EXERCISE: Among the entries that follow, some lines contain the word "computer". Show all of them.
##### PROVIDED ENTRIES
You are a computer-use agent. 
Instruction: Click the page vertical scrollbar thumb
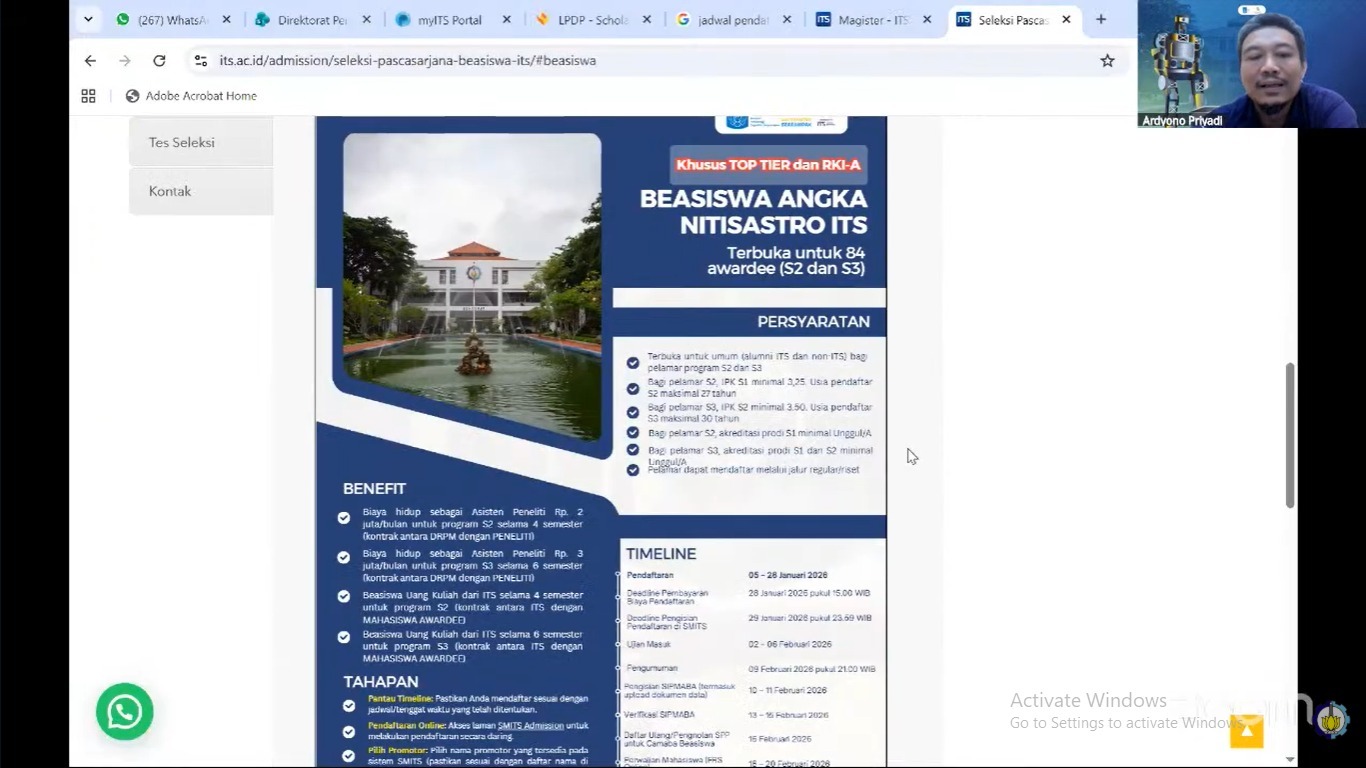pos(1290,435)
##########
##### PROVIDED ENTRIES
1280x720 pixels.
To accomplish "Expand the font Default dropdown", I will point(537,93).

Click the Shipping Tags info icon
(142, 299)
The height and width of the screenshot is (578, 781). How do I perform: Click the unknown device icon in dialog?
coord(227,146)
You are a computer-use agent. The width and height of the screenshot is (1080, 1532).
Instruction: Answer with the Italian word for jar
##########
##### PROVIDED ENTRIES
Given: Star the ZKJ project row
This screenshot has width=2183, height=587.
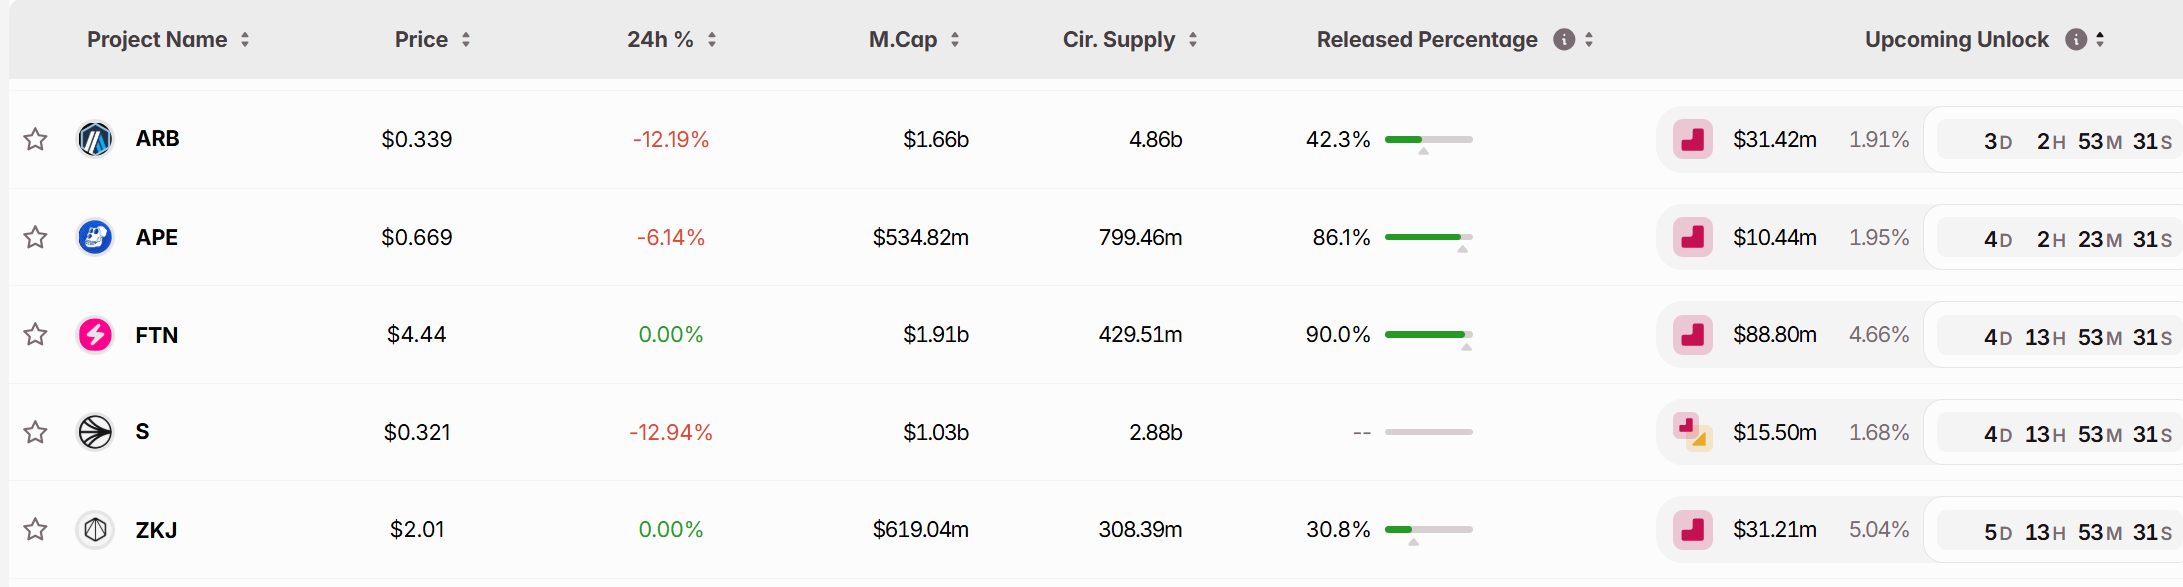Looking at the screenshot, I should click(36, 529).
##########
OUTPUT FOR THIS EXERCISE:
You are a computer-use agent. 
You are a computer-use agent. The width and height of the screenshot is (1080, 1532).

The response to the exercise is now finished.